> [Stored data entries]:
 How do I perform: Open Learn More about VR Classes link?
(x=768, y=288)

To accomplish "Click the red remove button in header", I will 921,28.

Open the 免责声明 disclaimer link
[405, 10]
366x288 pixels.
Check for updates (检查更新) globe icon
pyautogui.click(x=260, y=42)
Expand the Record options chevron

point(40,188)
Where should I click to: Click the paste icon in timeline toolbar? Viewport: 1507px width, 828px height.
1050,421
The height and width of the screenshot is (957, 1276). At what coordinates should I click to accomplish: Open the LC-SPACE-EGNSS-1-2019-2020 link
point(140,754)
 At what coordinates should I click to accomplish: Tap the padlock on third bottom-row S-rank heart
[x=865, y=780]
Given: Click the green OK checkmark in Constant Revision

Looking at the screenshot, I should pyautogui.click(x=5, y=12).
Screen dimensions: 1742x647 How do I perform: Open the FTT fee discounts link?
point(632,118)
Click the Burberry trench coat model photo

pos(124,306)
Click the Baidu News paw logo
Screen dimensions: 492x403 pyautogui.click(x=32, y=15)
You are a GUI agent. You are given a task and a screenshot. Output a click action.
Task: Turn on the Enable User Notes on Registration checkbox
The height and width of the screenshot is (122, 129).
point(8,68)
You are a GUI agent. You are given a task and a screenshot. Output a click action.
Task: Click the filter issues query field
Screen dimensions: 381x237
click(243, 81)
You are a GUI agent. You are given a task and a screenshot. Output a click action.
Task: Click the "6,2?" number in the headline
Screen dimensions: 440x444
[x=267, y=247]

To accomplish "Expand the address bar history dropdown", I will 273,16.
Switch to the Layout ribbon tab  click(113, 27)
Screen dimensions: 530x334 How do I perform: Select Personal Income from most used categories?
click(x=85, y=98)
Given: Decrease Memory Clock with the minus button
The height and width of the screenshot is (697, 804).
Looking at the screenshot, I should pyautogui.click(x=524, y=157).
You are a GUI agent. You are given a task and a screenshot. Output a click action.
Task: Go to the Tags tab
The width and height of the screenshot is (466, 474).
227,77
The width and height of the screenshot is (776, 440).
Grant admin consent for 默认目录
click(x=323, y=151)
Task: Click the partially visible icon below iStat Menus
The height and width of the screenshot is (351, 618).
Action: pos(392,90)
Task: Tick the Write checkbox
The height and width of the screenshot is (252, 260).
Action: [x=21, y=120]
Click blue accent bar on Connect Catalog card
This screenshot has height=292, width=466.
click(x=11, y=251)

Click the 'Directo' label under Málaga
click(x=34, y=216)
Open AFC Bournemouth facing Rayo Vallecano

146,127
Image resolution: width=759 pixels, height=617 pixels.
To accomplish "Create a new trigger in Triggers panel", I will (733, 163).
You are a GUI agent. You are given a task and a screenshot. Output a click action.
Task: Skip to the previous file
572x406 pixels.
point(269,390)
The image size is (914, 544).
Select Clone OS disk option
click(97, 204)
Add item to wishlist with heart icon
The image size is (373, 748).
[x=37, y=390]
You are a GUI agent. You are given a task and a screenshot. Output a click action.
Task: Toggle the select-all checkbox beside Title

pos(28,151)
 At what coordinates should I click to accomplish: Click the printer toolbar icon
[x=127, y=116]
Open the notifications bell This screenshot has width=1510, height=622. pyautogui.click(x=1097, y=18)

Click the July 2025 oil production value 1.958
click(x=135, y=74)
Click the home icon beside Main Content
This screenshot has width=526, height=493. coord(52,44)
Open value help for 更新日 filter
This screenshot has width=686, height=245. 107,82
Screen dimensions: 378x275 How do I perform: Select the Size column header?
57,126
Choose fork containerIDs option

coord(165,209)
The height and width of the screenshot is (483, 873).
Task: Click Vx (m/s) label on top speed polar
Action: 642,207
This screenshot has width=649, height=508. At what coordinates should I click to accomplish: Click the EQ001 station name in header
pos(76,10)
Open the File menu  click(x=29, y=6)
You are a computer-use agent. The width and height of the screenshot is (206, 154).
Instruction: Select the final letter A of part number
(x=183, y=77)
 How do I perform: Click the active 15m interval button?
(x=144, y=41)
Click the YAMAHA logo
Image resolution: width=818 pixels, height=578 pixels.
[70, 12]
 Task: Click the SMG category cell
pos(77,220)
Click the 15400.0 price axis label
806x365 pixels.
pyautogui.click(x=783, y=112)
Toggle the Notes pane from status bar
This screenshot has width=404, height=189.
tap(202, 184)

> [INSTRUCTIONS TO FOLLOW]:
Retype all of the records above, keeping them identical.

> [FINISHED EXERCISE]:
 How do I perform: Open Learn More about VR Classes link?
(x=768, y=288)

To accomplish "Click the red remove button in header", I will 921,28.

Open the 免责声明 disclaimer link
[405, 10]
366x288 pixels.
Check for updates (检查更新) globe icon
pyautogui.click(x=260, y=42)
Expand the Record options chevron

point(40,188)
Where should I click to: Click the paste icon in timeline toolbar? Viewport: 1507px width, 828px height.
1050,421
The height and width of the screenshot is (957, 1276). At what coordinates should I click to accomplish: Open the LC-SPACE-EGNSS-1-2019-2020 link
point(140,754)
 At what coordinates should I click to accomplish: Tap the padlock on third bottom-row S-rank heart
[x=865, y=780]
Given: Click the green OK checkmark in Constant Revision

Looking at the screenshot, I should pyautogui.click(x=5, y=12).
Screen dimensions: 1742x647 How do I perform: Open the FTT fee discounts link?
point(632,118)
Click the Burberry trench coat model photo

pos(124,306)
Click the Baidu News paw logo
Screen dimensions: 492x403 pyautogui.click(x=32, y=15)
You are a GUI agent. You are given a task and a screenshot. Output a click action.
Task: Turn on the Enable User Notes on Registration checkbox
The height and width of the screenshot is (122, 129).
point(8,68)
You are a GUI agent. You are given a task and a screenshot. Output a click action.
Task: Click the filter issues query field
Screen dimensions: 381x237
click(243, 81)
You are a GUI agent. You are given a task and a screenshot. Output a click action.
Task: Click the "6,2?" number in the headline
Screen dimensions: 440x444
[x=267, y=247]

To accomplish "Expand the address bar history dropdown", I will 273,16.
Switch to the Layout ribbon tab  click(113, 27)
Screen dimensions: 530x334 How do I perform: Select Personal Income from most used categories?
click(x=85, y=98)
Given: Decrease Memory Clock with the minus button
The height and width of the screenshot is (697, 804).
Looking at the screenshot, I should pyautogui.click(x=524, y=157).
You are a GUI agent. You are given a task and a screenshot. Output a click action.
Task: Go to the Tags tab
The width and height of the screenshot is (466, 474).
227,77
The width and height of the screenshot is (776, 440).
Grant admin consent for 默认目录
click(x=323, y=151)
Task: Click the partially visible icon below iStat Menus
The height and width of the screenshot is (351, 618).
Action: pos(392,90)
Task: Tick the Write checkbox
The height and width of the screenshot is (252, 260).
Action: [x=21, y=120]
Click blue accent bar on Connect Catalog card
This screenshot has height=292, width=466.
click(x=11, y=251)

Click the 'Directo' label under Málaga
click(x=34, y=216)
Open AFC Bournemouth facing Rayo Vallecano

146,127
Image resolution: width=759 pixels, height=617 pixels.
To accomplish "Create a new trigger in Triggers panel", I will (733, 163).
You are a GUI agent. You are given a task and a screenshot. Output a click action.
Task: Skip to the previous file
572x406 pixels.
point(269,390)
The image size is (914, 544).
Select Clone OS disk option
click(97, 204)
Add item to wishlist with heart icon
The image size is (373, 748).
[x=37, y=390]
You are a GUI agent. You are given a task and a screenshot. Output a click action.
Task: Toggle the select-all checkbox beside Title

pos(28,151)
 At what coordinates should I click to accomplish: Click the printer toolbar icon
[x=127, y=116]
Open the notifications bell This screenshot has width=1510, height=622. pyautogui.click(x=1097, y=18)

Click the July 2025 oil production value 1.958
click(x=135, y=74)
Click the home icon beside Main Content
This screenshot has width=526, height=493. coord(52,44)
Open value help for 更新日 filter
This screenshot has width=686, height=245. 107,82
Screen dimensions: 378x275 How do I perform: Select the Size column header?
57,126
Choose fork containerIDs option

coord(165,209)
The height and width of the screenshot is (483, 873).
Task: Click Vx (m/s) label on top speed polar
Action: 642,207
This screenshot has width=649, height=508. At what coordinates should I click to accomplish: Click the EQ001 station name in header
pos(76,10)
Open the File menu  click(x=29, y=6)
You are a computer-use agent. The width and height of the screenshot is (206, 154).
Instruction: Select the final letter A of part number
(x=183, y=77)
 How do I perform: Click the active 15m interval button?
(x=144, y=41)
Click the YAMAHA logo
Image resolution: width=818 pixels, height=578 pixels.
[70, 12]
 Task: Click the SMG category cell
pos(77,220)
Click the 15400.0 price axis label
806x365 pixels.
pyautogui.click(x=783, y=112)
Toggle the Notes pane from status bar
This screenshot has width=404, height=189.
tap(202, 184)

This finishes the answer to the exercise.